S103:根据所述应用程序的访问权限配置请求,确定所述应用程序的至少一个访问权限设置策略。
具体的,首先,终端设备向服务器发送查询消息,所述查询消息中包含所述应用程序标识符。其次,所述服务器根据所述应用程序标识符,生成与所述应用程序标识符对应的至少一个访问权限设置策略,并将查询结果发送给所述终端设备,所述查询结果中包含所述应用程序标识符和与所述应用程序标识符对应的所述至少一个访问权限设置策略。然后,所述终端设备在接收到所述服务器发送的查询结果后,根据所述应用程序标识符,从所述查询结果中确定与所述应用程序标识符对应的至少一个访问权限设置策略。
其中,所述至少一个访问权限设置策略为服务器根据所述应用程序标识符生成的。在本申请的一些实施例中,所述服务器可以根据所述应用程序包名对所述应用程序进行分类,并根据所述应用程序的分类信息生成所述应用程序的访问权限设置策略。例如,所述服务器可以将所述应用程序分为:系统类应用程序、地图类应用程序、社交类应用程序、办公类应用程序和游戏类应用程序等,本申请对此不作具体限定。所述服务器可以根据所述应用程序的分类信息生成访问权限设置策略。所述访问权限设置策略可以包括:设置所述应用程序运行时所需最少的权限(简称为“最小权限策略”);设置基于大数据算法获取的用户对所述应用程序的设置的权限(简称为“常规权限策略”);设置用户在服务器上备份的自定义选择的所述应用程序的权限(简称为“自定义权限策略”)。所述访问权限设置策略可以是服务器根据所述应用程序的分类信息和已预存的同类应用程序的访问权限设置策略生成的。

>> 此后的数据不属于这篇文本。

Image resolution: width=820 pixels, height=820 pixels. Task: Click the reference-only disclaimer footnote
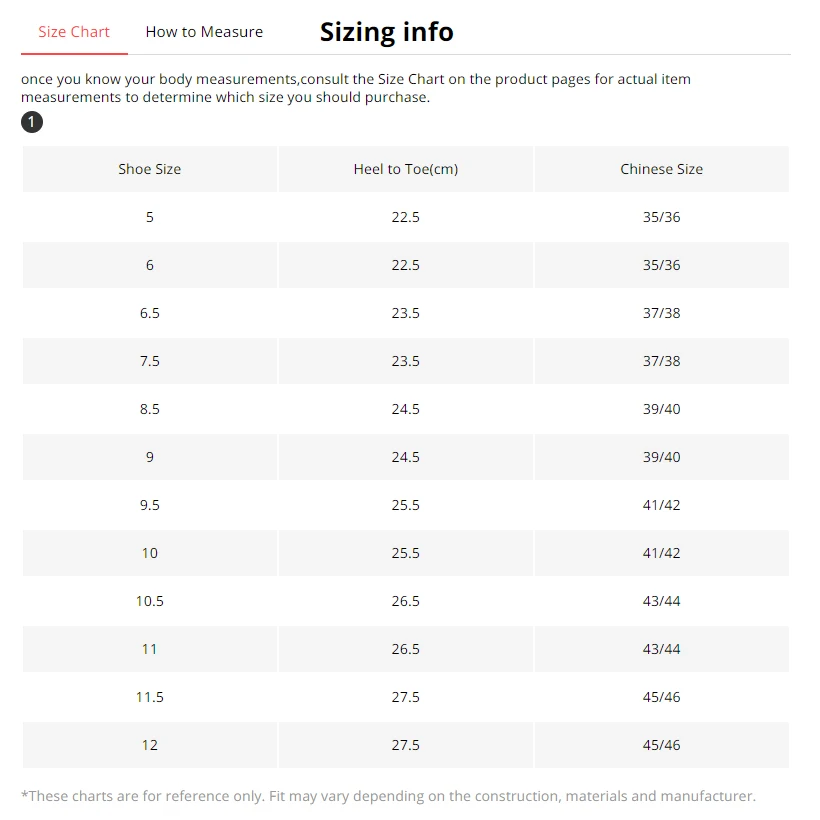point(388,796)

进一步的,在本申请一些实施例中,所述服务器生成基于大数据算法获取的用户对所述应用程序的设置的权限,包括:所述服务器获取多个终端设备对 所述应用程序的配置策略;所述服务器根据获取的多个终端设备对所述应用程序的配置策略,生成所述基于大数据算法获取的用户对所述应用程序的设置的权限。更进一步的,所述服务器根据多个用户对所述应用程序的设置的配置策略对所述应用程序还可以设置有至少一个权限级别。当有多个权限级别时,在向终端设备推送时,可以向所述终端设备推送多个权限级别的策略,以供用户选择。
步骤S105,根据所述至少一个访问权限设置策略,对所述应用程序的访问权限进行设置。
具体的,在本申请一实施例中,根据所述至少一个访问权限设置策略,对所述应用程序的访问权限进行设置包括:从所述至少一个访问权限设置策略中确定一个待执行设置策略;以及利用所述待执行设置策略,对所述应用程序的访问权限进行设置。
具体的,在本申请一实施例中,基于用户的指定操作,从所述至少一个访问权限设置策略中确定一个待执行设置策略。
所述用户的指定操作包括但不限于点击所述终端设备的屏幕。基于所述用户的指定操作,从所述至少一个访问权限设置策略中确定一个待执行设置策略。具体而言,在本申请一实施例中,从上述的最小权限策略、常规权限策略以及自定义权限策略中确定一个权限策略,确定的这个权限策略即为待执行设置策略。例如,在本申请一实施例中,从上述的最小权限策略、常规权限策略以及自定义权限策略中确定的是常规权限策略,则所述待执行设置策略即为所述常规权限策略。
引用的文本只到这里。